Boost your Mental Health: Friendships offer a number of mental health benefits, such as increased feelings of belonging, purpose, and confidence, amplified levels of happiness, reduced levels of stress, and improved self-worth. A study conducted at a free health clinic in Buffalo, New York found that respondents with insufficient perceived social support were the most likely to suffer from mental health disorders like anxiety and depression.

Help you Live Longer: Research has shown that social connections not only impact your mental health, but your physical well-being as well. A review of 148 studies (308,849 participants) indicated that the individuals with stronger social relationships had a 50% increased likelihood of survival. This remained true across a number of factors, including age, sex, initial health status, and cause of death.

Decrease your Risk of Suicide: There are a variety of factors that can either increase or decrease your risk for suicide. Boost your chances of staying safe by raising your level of connectedness, which the Center for Disease Control (CDC) defines as “The degree to which a person or group is socially close, interrelated or shares resources with other persons or groups.” Relationships can play a crucial role in protecting a person against suicidal thoughts and behaviors.


Today’s Positive Thought ~ Give It Your Best

Start where you are. Use what you have. Do what you can (Arthur Ashe).
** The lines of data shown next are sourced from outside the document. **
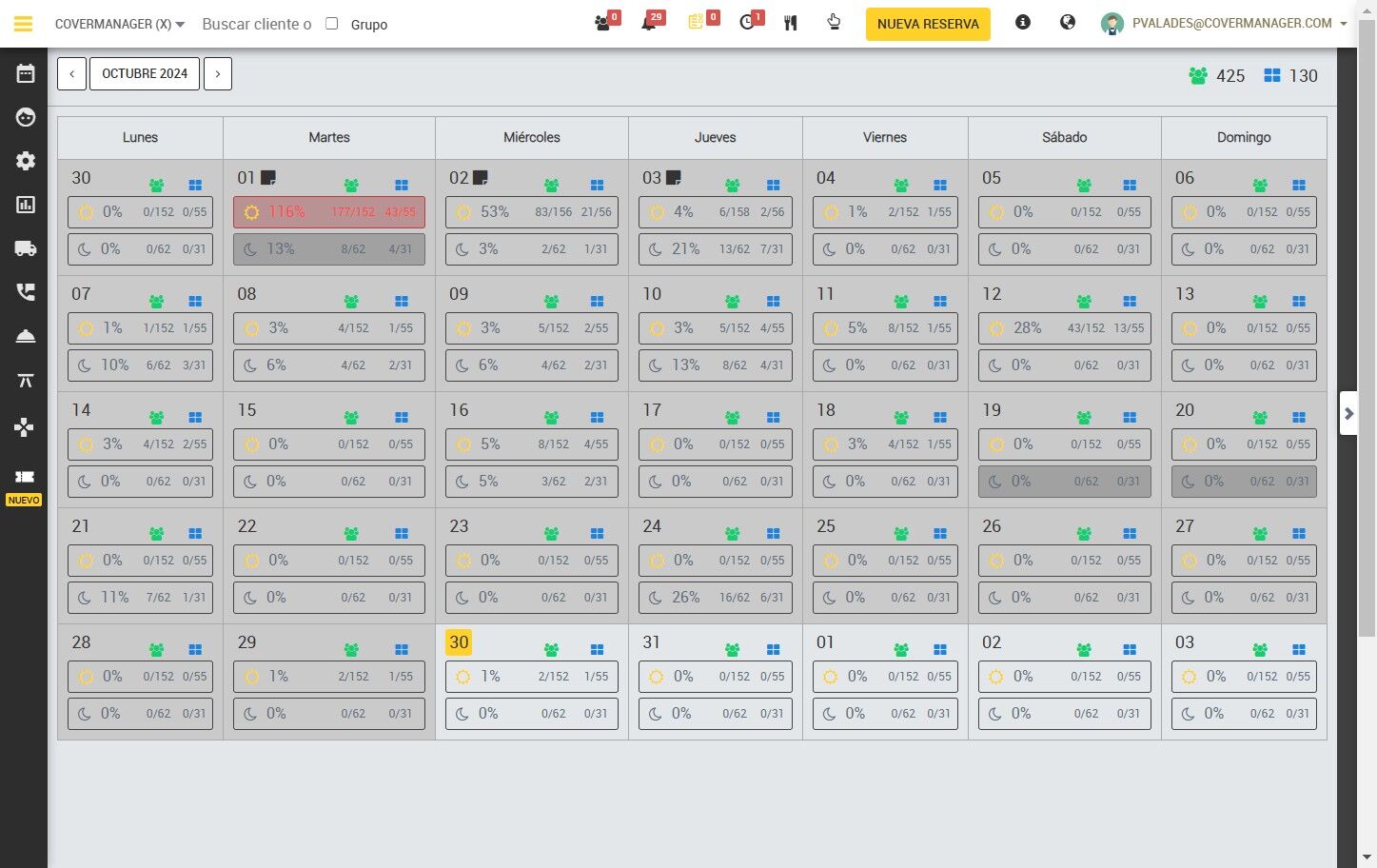Expand the COVERMANAGER (X) restaurant dropdown
This screenshot has width=1377, height=868.
tap(120, 24)
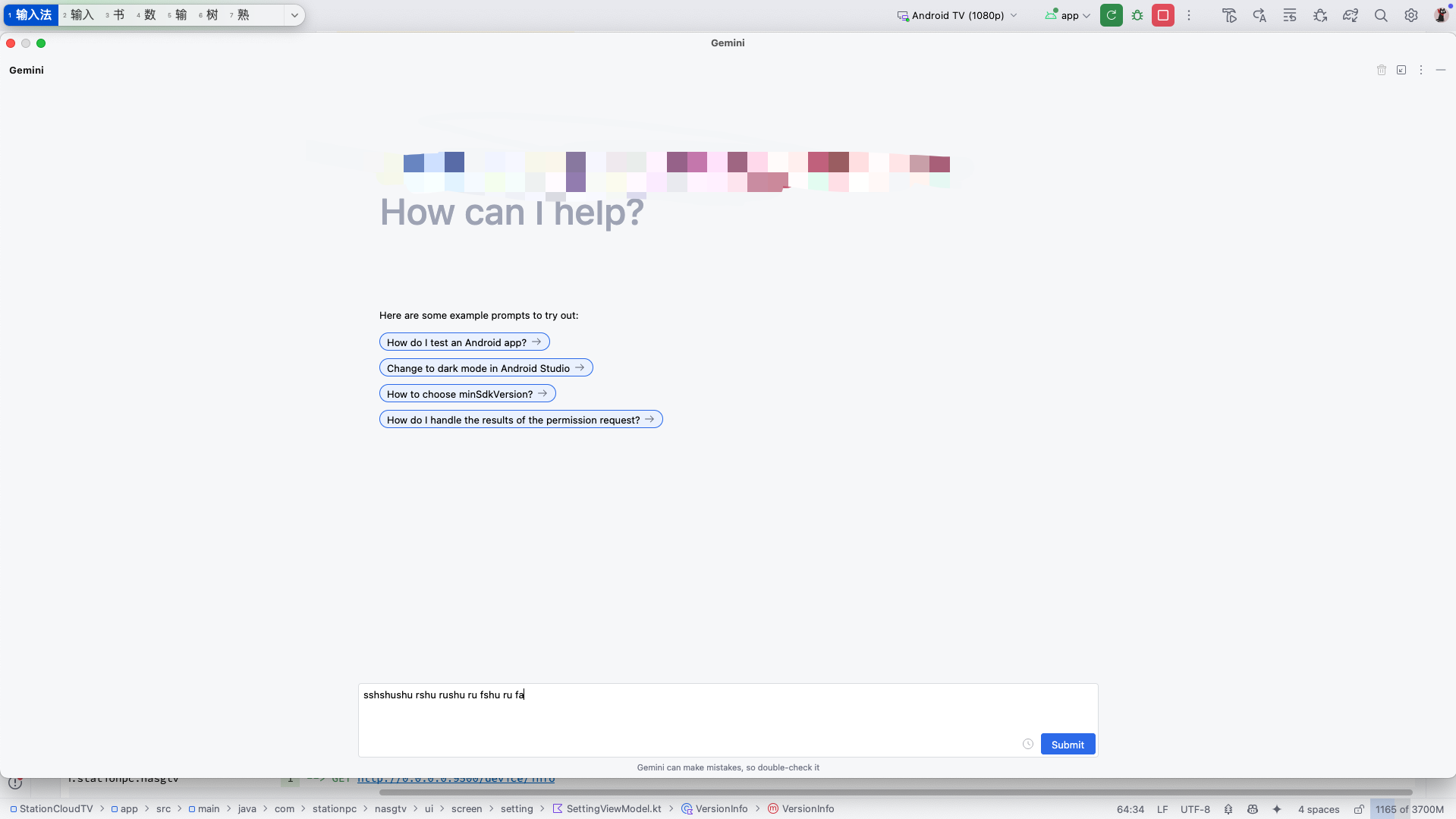Viewport: 1456px width, 819px height.
Task: Stop the running app with red button
Action: coord(1162,15)
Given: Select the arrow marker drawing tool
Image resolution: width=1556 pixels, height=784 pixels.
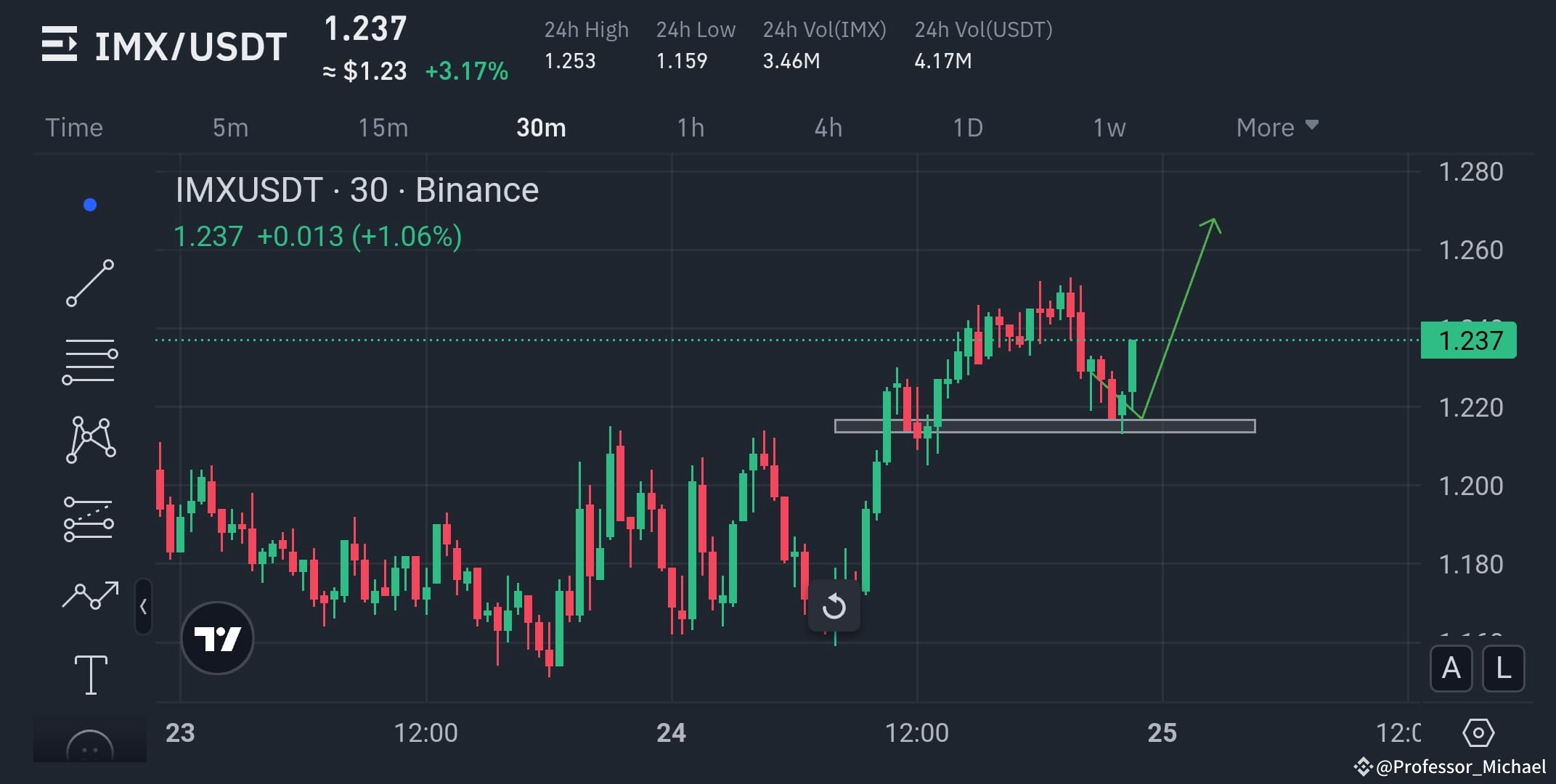Looking at the screenshot, I should pyautogui.click(x=90, y=595).
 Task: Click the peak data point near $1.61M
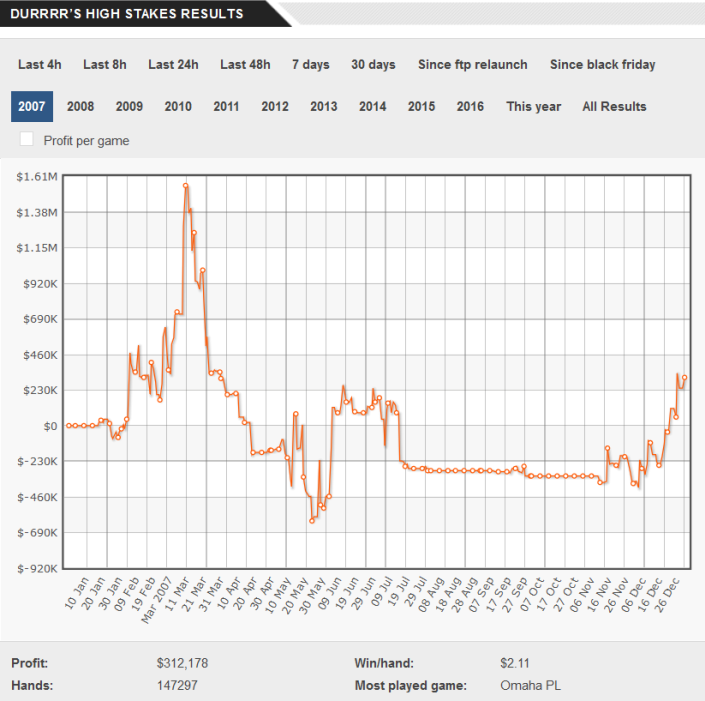pyautogui.click(x=186, y=185)
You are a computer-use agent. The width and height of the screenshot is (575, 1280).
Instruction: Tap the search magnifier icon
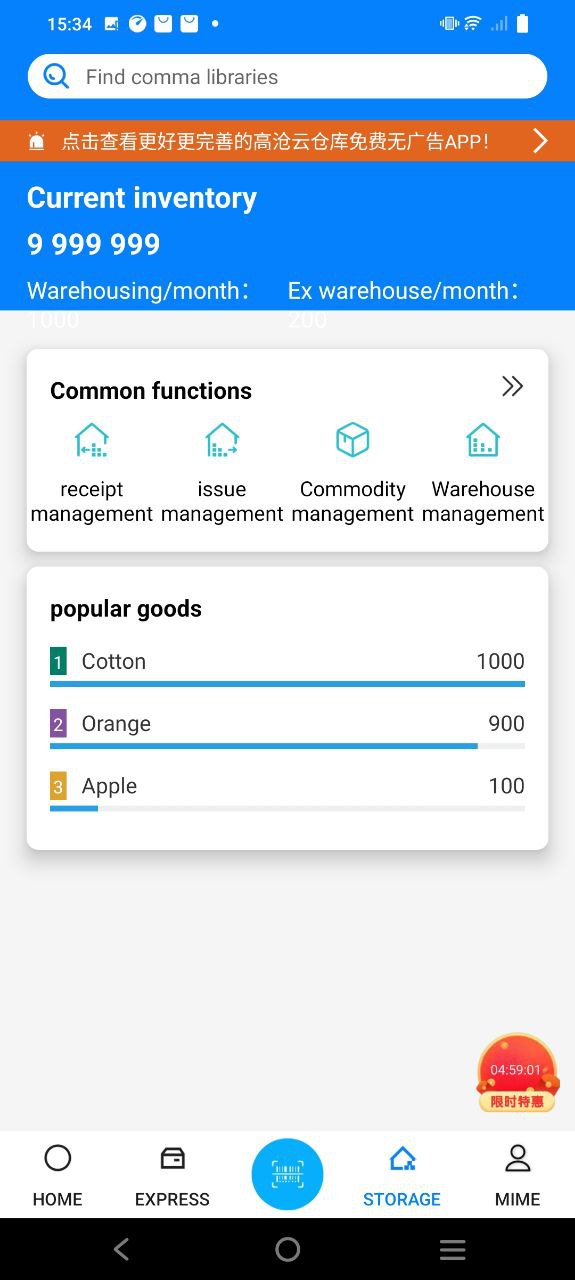click(56, 76)

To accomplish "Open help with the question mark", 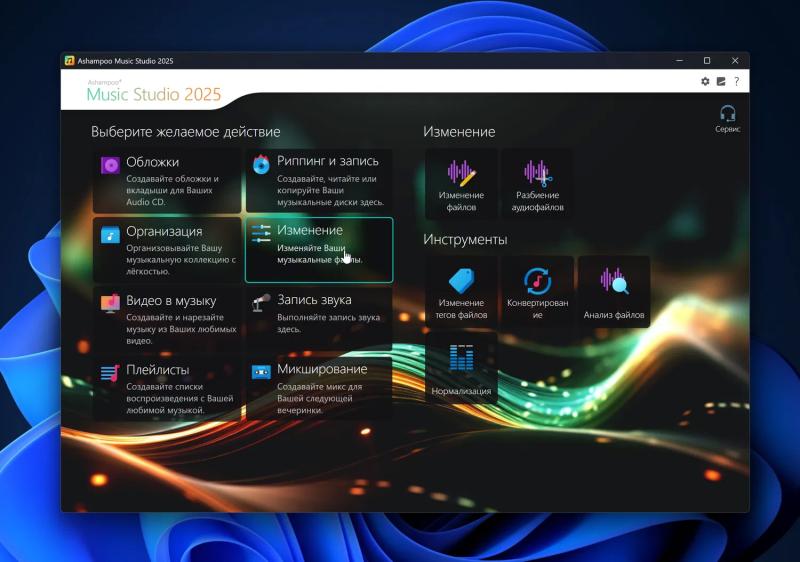I will tap(736, 81).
The starting line is not equal. Wherever you are on the starting line focus on the finish line. Ignore everything and everyone else. Don’t look back or to the side. Give it your best effort, don’t quit. 

Today’s Photo ~ Spring, the Season of Hope





I love spring. I always have. It’s the season of new life, new dreams, and hope. Spring returns next month. I’ve already seen signs pointing toward an early spring. Robins have appeared. A red bud tree in the neighborhood is starting to show signs of new life. Yes, winter is still hanging on, but it won’t be for long.